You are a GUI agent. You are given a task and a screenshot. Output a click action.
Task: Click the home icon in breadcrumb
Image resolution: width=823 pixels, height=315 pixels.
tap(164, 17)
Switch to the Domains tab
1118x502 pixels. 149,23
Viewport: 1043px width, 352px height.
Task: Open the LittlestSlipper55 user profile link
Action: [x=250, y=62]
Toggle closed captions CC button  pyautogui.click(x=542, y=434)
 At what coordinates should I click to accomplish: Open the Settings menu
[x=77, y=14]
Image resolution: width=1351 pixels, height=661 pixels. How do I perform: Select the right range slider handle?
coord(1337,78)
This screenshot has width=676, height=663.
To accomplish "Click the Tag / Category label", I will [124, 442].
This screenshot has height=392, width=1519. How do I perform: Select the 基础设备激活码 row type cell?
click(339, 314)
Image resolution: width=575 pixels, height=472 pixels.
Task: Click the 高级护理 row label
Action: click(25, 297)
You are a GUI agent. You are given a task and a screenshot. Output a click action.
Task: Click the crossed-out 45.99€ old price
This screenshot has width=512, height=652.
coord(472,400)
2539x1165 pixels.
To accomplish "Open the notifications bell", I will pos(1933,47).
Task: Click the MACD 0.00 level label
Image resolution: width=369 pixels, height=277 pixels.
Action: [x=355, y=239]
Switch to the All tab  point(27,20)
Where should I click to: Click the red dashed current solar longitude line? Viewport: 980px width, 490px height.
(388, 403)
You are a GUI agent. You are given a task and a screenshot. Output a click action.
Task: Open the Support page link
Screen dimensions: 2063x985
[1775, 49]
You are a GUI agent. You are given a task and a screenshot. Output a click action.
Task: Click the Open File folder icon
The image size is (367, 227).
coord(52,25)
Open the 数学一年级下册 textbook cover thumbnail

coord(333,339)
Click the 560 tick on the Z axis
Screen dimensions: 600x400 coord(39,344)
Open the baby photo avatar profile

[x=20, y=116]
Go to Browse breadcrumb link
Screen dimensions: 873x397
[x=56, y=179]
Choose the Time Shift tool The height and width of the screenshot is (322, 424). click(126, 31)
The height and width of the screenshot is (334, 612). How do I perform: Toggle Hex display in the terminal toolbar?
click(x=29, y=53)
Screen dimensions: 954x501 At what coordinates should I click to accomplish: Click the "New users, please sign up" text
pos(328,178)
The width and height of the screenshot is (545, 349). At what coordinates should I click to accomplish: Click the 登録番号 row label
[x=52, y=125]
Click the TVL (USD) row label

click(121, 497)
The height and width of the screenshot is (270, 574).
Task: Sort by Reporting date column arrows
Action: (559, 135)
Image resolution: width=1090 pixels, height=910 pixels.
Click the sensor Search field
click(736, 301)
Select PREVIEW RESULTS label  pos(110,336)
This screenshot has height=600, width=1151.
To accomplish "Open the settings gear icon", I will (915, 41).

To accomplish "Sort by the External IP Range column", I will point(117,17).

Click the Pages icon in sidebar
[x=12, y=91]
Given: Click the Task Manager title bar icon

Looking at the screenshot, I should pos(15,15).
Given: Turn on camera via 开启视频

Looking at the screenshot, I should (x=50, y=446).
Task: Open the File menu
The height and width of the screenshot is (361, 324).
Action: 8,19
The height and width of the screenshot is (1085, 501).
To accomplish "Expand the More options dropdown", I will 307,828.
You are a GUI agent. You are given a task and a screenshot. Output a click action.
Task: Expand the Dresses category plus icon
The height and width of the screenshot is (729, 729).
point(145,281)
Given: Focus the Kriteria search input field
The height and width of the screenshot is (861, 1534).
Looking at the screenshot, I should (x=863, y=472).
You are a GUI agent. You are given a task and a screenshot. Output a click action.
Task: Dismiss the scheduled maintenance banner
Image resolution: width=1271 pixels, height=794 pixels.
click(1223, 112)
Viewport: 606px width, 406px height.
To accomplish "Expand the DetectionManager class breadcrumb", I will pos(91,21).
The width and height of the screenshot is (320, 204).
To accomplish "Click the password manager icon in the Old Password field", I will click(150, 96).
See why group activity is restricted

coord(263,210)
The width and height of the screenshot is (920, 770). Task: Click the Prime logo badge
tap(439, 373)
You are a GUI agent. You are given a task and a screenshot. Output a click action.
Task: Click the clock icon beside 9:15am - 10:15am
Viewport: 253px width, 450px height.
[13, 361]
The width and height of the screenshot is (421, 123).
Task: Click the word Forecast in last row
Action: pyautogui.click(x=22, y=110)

────────────────

=== ACTION ITEM ===
Word for word, set down the complete listing once more.

=== OUTPUT OF THE EXERCISE ===
You are a GUI agent. You are given a task and a screenshot. Output a click action.
Task: Click the home icon in breadcrumb
Image resolution: width=823 pixels, height=315 pixels.
tap(164, 17)
Switch to the Domains tab
1118x502 pixels. 149,23
Viewport: 1043px width, 352px height.
Task: Open the LittlestSlipper55 user profile link
Action: [x=250, y=62]
Toggle closed captions CC button  pyautogui.click(x=542, y=434)
 At what coordinates should I click to accomplish: Open the Settings menu
[x=77, y=14]
Image resolution: width=1351 pixels, height=661 pixels. How do I perform: Select the right range slider handle?
coord(1337,78)
This screenshot has width=676, height=663.
To accomplish "Click the Tag / Category label", I will [124, 442].
This screenshot has height=392, width=1519. How do I perform: Select the 基础设备激活码 row type cell?
click(339, 314)
Image resolution: width=575 pixels, height=472 pixels.
Task: Click the 高级护理 row label
Action: click(25, 297)
You are a GUI agent. You are given a task and a screenshot. Output a click action.
Task: Click the crossed-out 45.99€ old price
This screenshot has width=512, height=652.
coord(472,400)
2539x1165 pixels.
To accomplish "Open the notifications bell", I will pos(1933,47).
Task: Click the MACD 0.00 level label
Image resolution: width=369 pixels, height=277 pixels.
Action: [x=355, y=239]
Switch to the All tab  point(27,20)
Where should I click to: Click the red dashed current solar longitude line? Viewport: 980px width, 490px height.
(388, 403)
You are a GUI agent. You are given a task and a screenshot. Output a click action.
Task: Open the Support page link
Screen dimensions: 2063x985
[1775, 49]
You are a GUI agent. You are given a task and a screenshot. Output a click action.
Task: Click the Open File folder icon
The image size is (367, 227).
coord(52,25)
Open the 数学一年级下册 textbook cover thumbnail

coord(333,339)
Click the 560 tick on the Z axis
Screen dimensions: 600x400 coord(39,344)
Open the baby photo avatar profile

[x=20, y=116]
Go to Browse breadcrumb link
Screen dimensions: 873x397
[x=56, y=179]
Choose the Time Shift tool The height and width of the screenshot is (322, 424). click(126, 31)
The height and width of the screenshot is (334, 612). How do I perform: Toggle Hex display in the terminal toolbar?
click(x=29, y=53)
Screen dimensions: 954x501 At what coordinates should I click to accomplish: Click the "New users, please sign up" text
pos(328,178)
The width and height of the screenshot is (545, 349). At what coordinates should I click to accomplish: Click the 登録番号 row label
[x=52, y=125]
Click the TVL (USD) row label

click(121, 497)
The height and width of the screenshot is (270, 574).
Task: Sort by Reporting date column arrows
Action: (559, 135)
Image resolution: width=1090 pixels, height=910 pixels.
Click the sensor Search field
click(736, 301)
Select PREVIEW RESULTS label  pos(110,336)
This screenshot has height=600, width=1151.
To accomplish "Open the settings gear icon", I will (915, 41).

To accomplish "Sort by the External IP Range column", I will point(117,17).

Click the Pages icon in sidebar
[x=12, y=91]
Given: Click the Task Manager title bar icon

Looking at the screenshot, I should pos(15,15).
Given: Turn on camera via 开启视频

Looking at the screenshot, I should (x=50, y=446).
Task: Open the File menu
The height and width of the screenshot is (361, 324).
Action: 8,19
The height and width of the screenshot is (1085, 501).
To accomplish "Expand the More options dropdown", I will 307,828.
You are a GUI agent. You are given a task and a screenshot. Output a click action.
Task: Expand the Dresses category plus icon
The height and width of the screenshot is (729, 729).
point(145,281)
Given: Focus the Kriteria search input field
The height and width of the screenshot is (861, 1534).
Looking at the screenshot, I should (x=863, y=472).
You are a GUI agent. You are given a task and a screenshot. Output a click action.
Task: Dismiss the scheduled maintenance banner
Image resolution: width=1271 pixels, height=794 pixels.
click(1223, 112)
Viewport: 606px width, 406px height.
To accomplish "Expand the DetectionManager class breadcrumb", I will pos(91,21).
The width and height of the screenshot is (320, 204).
To accomplish "Click the password manager icon in the Old Password field", I will click(150, 96).
See why group activity is restricted

coord(263,210)
The width and height of the screenshot is (920, 770). Task: Click the Prime logo badge
tap(439, 373)
You are a GUI agent. You are given a task and a screenshot. Output a click action.
Task: Click the clock icon beside 9:15am - 10:15am
Viewport: 253px width, 450px height.
[13, 361]
The width and height of the screenshot is (421, 123).
Task: Click the word Forecast in last row
Action: pyautogui.click(x=22, y=110)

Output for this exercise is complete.